The death of Eddie Van Halen this week had me reflecting on how his guitar playing influenced my own…..it didn’t.
Not one bit.
Don’t get me wrong, I love Van Halen, I mean, REALLY love Van Halen. I even shed a tear when I realised that due to EVH passing away I was never going to see them play. They’re one of the few remaining ‘big’ bands from my youth that I’ve never seen live as they bypassed New Zealand (until 1998 when their first two shows with Gary Cherone were in Wellington and Auckland).
But as a guitarist I never saw EVH as an influence. Right from day one I knew I could never play like him. I simply don’t have the talent. When learning to play in the 80’s and joining my first bands I was firmly in the punk/alternative camp. I played in bands that were celebrated not for their technical ability but for their enthusiasm. Gigs were whichever house party would have us and setlists were peppered with butchered versions of The Cure, Velvet Underground as well as many NZ bands.

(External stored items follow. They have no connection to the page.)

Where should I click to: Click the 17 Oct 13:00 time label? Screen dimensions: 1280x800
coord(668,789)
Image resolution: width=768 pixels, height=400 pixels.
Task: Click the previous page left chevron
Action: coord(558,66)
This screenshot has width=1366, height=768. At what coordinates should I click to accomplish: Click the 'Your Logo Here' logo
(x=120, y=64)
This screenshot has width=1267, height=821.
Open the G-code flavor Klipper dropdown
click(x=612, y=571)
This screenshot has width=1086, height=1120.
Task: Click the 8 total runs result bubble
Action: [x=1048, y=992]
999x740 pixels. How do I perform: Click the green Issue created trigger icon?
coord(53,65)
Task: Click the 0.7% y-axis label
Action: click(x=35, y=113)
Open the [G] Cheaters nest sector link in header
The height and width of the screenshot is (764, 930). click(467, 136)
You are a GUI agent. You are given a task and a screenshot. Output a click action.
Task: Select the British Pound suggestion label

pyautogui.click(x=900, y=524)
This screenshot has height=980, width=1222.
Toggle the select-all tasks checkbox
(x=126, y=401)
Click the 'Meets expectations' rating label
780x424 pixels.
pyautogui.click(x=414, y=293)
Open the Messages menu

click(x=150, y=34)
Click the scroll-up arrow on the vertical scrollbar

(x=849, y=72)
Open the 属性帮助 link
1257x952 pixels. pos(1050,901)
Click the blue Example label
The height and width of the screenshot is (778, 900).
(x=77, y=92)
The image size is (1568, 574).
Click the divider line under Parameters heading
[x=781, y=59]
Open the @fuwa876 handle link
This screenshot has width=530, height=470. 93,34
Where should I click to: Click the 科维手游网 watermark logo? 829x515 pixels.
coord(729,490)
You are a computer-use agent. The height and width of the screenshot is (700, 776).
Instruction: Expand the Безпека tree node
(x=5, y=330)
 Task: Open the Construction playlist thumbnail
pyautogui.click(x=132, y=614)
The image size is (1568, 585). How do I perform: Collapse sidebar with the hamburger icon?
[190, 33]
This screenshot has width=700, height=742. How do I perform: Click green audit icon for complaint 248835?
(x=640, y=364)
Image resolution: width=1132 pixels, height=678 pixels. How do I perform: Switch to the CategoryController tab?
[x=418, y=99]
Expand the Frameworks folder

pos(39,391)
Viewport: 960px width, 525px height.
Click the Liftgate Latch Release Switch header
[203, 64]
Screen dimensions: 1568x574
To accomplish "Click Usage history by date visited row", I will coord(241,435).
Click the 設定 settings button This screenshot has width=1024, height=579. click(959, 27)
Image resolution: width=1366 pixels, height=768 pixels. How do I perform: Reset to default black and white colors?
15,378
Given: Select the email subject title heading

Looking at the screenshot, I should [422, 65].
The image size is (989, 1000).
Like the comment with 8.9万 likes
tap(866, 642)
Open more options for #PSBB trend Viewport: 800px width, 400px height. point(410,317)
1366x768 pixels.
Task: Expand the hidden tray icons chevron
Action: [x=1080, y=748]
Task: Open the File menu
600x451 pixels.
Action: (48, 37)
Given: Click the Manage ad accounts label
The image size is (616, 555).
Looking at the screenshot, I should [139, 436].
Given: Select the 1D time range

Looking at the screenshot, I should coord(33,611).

One cover song, ‘Weep Woman Weep’ by Sticky Filth, was always a favourite. Released in 1988 the song, and band, had everything I was looking for. Firstly their name, guaranteed to piss off my parents. Secondly the song, raw, simple, catchy and subversive. This, and songs like it were what influenced me and my formative years in bands.
Sticky Filth hail from New Plymouth in New Zealand, just like my Mum and her family. I spent plenty of time there growing up and I can see why Sticky Filth emerged playing the music they did… unless you were a dairy farmer there wasn’t much going on…..dullsville!
The band were (and still are!) a three piece. Guitar, bass, drums and shouting, pure punk. Formed in 1985 they’d self released a cassette in 1986 before hooking up with New Plymouth DIY label ‘Ima Hitt’ to release their debut album ‘Weep Woman Weep’.
Sticky Filth weren’t a chart band, their songs and albums were favourites of a select underground audience. They played anywhere and everywhere for gas money and some beers. The band were a stalwart of biker clubhouse shows and alternative venues. Sticky Filth walked it like they talked it, operating outside of the mainstream for 30+ years.
Weep Woman Weep still resonates with me now. Sticky Filth weren’t virtuosos, they had enough ability to write catchy songs and play them live. Listening to it (and watching the video on Youtube) takes me back to my youth, and my own first shows. I loved Van Halen and their songs but I was never gonna be that good. If I could bash out ‘Weep Woman Weep’ to a crowd and get a cheer at the end that was good enough for me.
*Footnote – Sticky Filth re-released this song for its 25th anniversary and it went TOP 10 in the New Zealand charts!